AI Calls For An End To Pakistan Executions

Relatives and residents offer funeral prayers for a executed prisoner in eastern Pakistan in January.

Amnesty International (AI) has urged Pakistan to follow the global trend toward the abolition of the death penalty.

The watchdog's latest call is part of its campaign aimed at convincing Islamabad to immediately halt executions as a first step toward eventually repealing the death penalty in Pakistan.

"Amnesty International is against the death penalty irrespective of the nature of the crime or who is accused of committing it," AI's Pakistan researcher Sultana Noon told RFE/RL's Gandhara website. "We believe the global trend is toward the abolition of the death penalty."

Islamabad lifted a moratorium on the death penalty after a terrorist attack killed nearly 150 schoolchildren in the northwestern city of Peshawar last December. Since the beginning of this year, Pakistan has executed 239 people.

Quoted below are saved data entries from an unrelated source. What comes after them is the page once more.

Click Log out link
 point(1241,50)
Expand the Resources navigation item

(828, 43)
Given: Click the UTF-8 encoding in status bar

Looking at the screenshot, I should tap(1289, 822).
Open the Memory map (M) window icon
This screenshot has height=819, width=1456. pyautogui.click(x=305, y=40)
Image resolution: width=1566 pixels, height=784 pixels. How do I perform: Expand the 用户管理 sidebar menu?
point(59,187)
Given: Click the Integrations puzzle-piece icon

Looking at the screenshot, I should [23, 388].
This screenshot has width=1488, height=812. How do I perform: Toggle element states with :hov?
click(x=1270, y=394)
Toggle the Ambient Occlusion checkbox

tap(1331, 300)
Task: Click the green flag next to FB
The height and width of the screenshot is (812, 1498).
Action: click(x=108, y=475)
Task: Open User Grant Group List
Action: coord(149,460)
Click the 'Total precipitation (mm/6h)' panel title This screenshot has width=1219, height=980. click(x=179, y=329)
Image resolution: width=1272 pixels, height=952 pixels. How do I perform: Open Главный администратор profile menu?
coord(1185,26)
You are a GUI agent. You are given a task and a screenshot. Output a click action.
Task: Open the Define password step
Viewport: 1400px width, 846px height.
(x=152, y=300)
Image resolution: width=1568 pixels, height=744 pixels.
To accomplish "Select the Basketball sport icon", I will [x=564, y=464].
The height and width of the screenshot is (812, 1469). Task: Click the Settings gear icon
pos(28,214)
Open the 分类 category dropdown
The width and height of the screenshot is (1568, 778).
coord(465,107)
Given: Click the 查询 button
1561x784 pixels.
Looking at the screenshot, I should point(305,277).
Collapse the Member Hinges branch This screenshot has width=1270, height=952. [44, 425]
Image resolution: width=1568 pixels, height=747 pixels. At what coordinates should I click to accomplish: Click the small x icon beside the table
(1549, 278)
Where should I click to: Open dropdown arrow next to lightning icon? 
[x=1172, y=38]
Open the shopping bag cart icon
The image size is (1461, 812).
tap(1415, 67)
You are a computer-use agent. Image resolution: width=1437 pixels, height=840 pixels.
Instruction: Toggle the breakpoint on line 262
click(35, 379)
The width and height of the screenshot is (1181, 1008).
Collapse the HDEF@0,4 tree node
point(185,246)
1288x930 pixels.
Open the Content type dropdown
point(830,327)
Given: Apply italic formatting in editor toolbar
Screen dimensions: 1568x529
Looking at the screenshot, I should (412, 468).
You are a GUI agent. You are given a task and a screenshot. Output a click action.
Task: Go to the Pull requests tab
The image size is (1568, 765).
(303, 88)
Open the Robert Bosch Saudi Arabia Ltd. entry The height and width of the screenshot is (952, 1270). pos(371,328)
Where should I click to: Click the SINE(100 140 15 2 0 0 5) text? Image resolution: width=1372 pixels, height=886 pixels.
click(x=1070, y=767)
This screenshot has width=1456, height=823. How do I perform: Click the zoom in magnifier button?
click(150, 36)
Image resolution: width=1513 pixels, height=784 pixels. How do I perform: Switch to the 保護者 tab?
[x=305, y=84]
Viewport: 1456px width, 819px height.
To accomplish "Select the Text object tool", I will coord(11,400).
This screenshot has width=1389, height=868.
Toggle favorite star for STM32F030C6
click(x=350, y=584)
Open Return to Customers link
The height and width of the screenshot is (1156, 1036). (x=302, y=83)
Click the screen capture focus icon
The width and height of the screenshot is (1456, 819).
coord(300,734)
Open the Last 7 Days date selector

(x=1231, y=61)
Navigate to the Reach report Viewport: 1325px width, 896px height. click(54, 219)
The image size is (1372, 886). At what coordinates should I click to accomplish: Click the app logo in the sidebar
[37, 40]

"Pakistan has made certain commitments under international law with regard to the death penalty, with regard to fair trials [and] with regard to juvenile executions," Noon said. "But [the country] is not living up to its commitments."

Noon termed the execution of Ansar Iqbal in Sargodha jail on September 29 "tragic" and said it marked a "failure on the part of the state of Pakistan to implement not only domestic law but also its commitments under international law."

Iqbal was charged with murders in 1994 and was sentenced to death in 1996. Rights campaigners say he was only 15 at the time of of arrest.

AI is concerned that the escalation in executions is undermining the already-frail justice system in the country.

"AI has systematically observed and documented the use of torture by the police to obtain confessions that are then used to convict people who end up on death row," Noon said.

A Pakistani lawmaker in charge of an influential parliamentary committee, however, has backed the dramatic rise in executions in Pakistan.

Chaudhry Mahmood Bashir Virk, who heads the Law, Justice, and Human Rights Standing Committee in the lower house or National Assembly of Pakistani parliament says Pakistan has an established criminal justice system.

"A suspect is first tried and convicted by a session court," he said. "But this primary court's decision can be challenged in the [provincial] High Court and later the [federal] Supreme Court. Even if the Supreme Court upholds a conviction, the accused can petition the president of the country for clemency."

Virk criticized international human rights watchdogs for "falsely stating that juveniles are punished" in Pakistan. "On the contrary, from district courts to high courts and supreme court, there is a well-organized system of appeals and review of death penalties," he said.

"International human rights organizations are defaming the entire system. They must stop this mockery," Virk said.